Extremely Recalcitrant

Archival inkjet prints, engraving on plexiglass, wooden frame, set of 2, 45.8 x 30.3 cm each, 2016


A 1919 photograph of the hockey team of the King’s School, Bruton in England is mirrored in this diptych. Sir Michael D. I. Gass who was the Acting Governor of Hong Kong during the Hong Kong Riots in 1967, and the mastermind of the crackdown of the riots was educated at the The King’s School, Bruton.

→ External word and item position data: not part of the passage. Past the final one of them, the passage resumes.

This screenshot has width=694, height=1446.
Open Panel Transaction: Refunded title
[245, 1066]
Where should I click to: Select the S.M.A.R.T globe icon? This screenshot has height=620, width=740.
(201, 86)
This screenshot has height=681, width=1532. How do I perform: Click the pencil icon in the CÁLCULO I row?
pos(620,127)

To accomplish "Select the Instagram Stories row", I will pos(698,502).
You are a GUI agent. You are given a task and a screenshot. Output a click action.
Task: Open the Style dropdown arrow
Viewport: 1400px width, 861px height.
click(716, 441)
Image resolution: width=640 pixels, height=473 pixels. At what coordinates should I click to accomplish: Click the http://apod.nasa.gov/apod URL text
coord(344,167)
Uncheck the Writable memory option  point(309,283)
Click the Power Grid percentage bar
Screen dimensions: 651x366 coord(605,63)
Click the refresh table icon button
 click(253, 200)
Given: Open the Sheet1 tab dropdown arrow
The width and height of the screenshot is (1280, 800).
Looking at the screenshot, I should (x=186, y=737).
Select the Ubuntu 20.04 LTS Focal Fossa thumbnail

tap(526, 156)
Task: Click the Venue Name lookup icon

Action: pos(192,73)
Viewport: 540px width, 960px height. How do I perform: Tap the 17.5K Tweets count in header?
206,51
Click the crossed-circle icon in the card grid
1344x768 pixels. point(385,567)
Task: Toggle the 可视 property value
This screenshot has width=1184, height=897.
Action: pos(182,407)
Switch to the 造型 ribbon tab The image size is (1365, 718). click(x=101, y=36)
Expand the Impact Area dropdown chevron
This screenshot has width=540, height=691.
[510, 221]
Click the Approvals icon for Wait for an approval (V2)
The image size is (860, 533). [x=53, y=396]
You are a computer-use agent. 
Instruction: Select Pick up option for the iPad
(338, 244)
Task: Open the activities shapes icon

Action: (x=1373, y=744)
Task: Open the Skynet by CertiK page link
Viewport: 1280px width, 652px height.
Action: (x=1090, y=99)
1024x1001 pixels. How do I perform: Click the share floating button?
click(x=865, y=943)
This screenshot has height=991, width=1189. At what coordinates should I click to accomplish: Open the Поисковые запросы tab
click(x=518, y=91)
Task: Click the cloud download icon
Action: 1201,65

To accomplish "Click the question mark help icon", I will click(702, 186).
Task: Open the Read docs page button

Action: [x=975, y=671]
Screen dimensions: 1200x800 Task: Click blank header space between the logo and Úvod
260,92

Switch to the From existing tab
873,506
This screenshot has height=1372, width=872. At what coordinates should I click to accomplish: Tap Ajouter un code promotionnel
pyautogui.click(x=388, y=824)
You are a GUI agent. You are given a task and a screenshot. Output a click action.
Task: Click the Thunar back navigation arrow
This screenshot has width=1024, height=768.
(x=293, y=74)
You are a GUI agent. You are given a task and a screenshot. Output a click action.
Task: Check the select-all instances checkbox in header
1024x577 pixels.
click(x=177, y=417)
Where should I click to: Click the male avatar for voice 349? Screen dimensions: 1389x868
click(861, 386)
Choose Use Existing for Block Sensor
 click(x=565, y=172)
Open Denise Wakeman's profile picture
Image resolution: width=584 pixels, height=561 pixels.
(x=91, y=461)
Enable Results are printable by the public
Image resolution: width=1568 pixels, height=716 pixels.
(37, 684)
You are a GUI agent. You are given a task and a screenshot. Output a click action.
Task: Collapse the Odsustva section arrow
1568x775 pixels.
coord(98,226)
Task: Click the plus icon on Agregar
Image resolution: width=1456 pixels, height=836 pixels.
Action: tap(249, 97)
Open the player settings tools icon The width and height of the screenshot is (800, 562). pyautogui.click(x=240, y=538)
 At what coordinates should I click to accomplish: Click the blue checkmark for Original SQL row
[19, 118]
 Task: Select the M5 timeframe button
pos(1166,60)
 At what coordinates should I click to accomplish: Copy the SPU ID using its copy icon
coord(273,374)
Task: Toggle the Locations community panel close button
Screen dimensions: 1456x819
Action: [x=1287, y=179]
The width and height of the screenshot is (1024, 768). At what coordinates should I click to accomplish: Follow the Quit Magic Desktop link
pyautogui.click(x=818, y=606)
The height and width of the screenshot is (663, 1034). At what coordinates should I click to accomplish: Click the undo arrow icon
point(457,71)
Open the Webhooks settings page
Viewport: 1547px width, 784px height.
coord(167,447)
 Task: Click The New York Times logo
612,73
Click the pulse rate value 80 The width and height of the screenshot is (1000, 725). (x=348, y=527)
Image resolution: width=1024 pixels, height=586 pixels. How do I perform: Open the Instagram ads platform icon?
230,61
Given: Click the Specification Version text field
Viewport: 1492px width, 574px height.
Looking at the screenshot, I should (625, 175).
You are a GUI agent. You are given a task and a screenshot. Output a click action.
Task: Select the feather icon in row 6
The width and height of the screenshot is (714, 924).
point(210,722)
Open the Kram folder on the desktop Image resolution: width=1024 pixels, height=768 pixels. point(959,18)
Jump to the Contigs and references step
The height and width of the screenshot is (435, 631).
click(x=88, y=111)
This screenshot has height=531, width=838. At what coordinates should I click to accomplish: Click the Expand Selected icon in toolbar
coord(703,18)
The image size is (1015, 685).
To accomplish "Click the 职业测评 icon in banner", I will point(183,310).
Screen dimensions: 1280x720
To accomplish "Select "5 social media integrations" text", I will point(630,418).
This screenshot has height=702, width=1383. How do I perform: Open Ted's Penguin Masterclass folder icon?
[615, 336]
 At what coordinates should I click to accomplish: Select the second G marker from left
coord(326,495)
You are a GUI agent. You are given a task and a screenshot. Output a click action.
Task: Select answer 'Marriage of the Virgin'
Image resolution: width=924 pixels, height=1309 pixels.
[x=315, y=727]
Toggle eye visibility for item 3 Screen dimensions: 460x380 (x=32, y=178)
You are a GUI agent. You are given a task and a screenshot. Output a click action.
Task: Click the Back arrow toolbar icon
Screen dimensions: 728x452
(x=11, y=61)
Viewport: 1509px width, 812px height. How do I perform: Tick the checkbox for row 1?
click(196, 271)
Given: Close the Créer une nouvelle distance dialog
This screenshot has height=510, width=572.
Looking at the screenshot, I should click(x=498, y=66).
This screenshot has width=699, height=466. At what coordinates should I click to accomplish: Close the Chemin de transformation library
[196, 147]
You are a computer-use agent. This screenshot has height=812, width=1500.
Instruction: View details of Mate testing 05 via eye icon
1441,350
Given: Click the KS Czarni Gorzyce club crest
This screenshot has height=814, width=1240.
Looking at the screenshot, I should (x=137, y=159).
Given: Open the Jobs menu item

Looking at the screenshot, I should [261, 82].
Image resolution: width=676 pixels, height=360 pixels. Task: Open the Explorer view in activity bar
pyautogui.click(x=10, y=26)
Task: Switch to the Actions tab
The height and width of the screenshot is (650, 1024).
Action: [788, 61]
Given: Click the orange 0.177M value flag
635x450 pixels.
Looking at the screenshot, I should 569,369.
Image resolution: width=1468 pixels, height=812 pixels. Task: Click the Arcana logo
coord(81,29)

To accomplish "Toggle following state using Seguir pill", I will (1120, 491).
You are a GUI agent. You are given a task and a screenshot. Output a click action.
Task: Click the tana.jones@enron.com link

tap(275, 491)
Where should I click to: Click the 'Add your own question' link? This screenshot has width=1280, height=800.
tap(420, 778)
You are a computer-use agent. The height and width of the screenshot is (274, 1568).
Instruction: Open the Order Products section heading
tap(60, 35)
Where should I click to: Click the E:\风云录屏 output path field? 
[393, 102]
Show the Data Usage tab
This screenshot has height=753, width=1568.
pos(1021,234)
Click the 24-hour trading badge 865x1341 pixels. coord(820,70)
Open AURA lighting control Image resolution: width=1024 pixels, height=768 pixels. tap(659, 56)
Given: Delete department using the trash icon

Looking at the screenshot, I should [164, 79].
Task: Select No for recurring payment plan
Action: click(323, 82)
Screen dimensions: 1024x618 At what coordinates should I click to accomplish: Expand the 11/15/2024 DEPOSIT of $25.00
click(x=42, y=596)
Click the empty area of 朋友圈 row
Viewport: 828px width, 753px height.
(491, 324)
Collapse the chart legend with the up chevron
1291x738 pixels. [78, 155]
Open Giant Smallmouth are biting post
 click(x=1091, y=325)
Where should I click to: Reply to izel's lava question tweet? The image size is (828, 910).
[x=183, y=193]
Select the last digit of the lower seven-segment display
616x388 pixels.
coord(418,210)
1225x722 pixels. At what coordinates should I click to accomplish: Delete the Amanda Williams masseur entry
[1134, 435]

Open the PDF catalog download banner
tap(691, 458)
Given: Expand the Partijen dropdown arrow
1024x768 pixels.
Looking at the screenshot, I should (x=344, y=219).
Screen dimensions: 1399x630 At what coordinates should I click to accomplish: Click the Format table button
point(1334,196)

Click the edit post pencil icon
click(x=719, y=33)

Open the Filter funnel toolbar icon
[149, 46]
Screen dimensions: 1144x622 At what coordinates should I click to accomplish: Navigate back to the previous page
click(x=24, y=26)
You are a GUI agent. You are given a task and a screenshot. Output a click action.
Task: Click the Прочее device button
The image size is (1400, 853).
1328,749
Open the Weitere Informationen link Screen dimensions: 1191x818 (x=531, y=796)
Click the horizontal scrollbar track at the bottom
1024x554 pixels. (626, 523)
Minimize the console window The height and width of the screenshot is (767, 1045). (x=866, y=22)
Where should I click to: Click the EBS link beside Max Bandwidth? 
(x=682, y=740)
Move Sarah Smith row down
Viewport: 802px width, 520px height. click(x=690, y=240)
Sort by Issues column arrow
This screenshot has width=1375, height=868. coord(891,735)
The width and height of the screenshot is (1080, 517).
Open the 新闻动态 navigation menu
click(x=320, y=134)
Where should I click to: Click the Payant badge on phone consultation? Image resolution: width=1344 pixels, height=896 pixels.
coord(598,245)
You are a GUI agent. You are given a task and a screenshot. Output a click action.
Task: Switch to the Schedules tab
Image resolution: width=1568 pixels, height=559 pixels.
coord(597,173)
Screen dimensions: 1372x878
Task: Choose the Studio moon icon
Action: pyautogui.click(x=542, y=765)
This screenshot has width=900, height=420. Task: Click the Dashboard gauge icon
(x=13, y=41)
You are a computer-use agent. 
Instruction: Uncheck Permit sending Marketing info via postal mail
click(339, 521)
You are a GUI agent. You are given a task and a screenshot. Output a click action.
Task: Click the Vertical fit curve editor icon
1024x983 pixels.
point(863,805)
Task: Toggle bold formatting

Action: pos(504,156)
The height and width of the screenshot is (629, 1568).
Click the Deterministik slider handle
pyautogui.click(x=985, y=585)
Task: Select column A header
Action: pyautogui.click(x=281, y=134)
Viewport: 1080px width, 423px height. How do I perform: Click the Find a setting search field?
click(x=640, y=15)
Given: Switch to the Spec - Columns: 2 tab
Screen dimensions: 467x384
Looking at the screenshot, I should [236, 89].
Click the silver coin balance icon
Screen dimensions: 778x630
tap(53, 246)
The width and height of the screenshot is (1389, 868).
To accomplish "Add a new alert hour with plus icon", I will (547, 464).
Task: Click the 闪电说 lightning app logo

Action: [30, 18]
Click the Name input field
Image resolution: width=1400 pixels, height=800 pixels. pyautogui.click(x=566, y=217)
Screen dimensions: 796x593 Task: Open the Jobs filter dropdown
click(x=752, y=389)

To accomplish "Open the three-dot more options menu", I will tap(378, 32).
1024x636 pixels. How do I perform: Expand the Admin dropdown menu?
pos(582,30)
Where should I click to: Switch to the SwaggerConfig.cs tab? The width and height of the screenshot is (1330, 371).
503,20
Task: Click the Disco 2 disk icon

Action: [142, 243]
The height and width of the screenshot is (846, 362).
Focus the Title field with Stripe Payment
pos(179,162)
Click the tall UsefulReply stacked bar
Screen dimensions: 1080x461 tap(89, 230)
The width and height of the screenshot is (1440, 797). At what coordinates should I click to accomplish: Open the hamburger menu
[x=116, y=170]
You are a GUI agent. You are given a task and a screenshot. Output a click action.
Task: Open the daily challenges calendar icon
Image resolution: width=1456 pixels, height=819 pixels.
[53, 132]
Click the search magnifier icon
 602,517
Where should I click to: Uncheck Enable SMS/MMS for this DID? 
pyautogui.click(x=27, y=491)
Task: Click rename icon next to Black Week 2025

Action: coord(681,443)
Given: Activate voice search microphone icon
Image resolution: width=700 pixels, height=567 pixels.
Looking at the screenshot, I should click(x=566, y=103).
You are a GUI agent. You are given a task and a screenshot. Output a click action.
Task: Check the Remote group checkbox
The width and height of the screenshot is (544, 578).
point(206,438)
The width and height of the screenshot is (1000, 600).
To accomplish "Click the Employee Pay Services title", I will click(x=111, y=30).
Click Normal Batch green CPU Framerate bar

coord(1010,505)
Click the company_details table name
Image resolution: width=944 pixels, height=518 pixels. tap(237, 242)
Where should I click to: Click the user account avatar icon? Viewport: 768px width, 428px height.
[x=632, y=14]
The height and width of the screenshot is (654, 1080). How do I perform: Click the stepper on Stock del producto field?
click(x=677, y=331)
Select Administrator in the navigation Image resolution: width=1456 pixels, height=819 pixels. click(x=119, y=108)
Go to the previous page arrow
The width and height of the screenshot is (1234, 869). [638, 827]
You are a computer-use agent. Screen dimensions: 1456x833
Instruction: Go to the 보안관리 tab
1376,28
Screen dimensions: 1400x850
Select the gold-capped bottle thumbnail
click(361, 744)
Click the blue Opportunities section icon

The words “Extremely Recalcitrant” is etched onto the Plexiglas of either framed photograph in a gesture typical of Leung’s practice. A comment used by Magistrate Enoch Light describing the fourteen schoolgirls who were charged for obstructing police officers during the 1967 riot in Hong Kong. The girls had been excluded from the court for being “unruly and disrespectful” (as reported in the South China Morning Post, Nov 18, 1967). Susan Sontag describes photographs as “a way of imprisoning reality, understood as recalcitrant, inaccessible; of making it stand still...” (On Photography, 1977). The duplicating of the photographs by Leung and the imposing of the two words illuminates photographs complicated relationship to reality.

One of the imprisoned schoolgirls, Janet Tsang went on to publish (in Chinese) All Round Tactics To Get Into The Best British Schools (2005).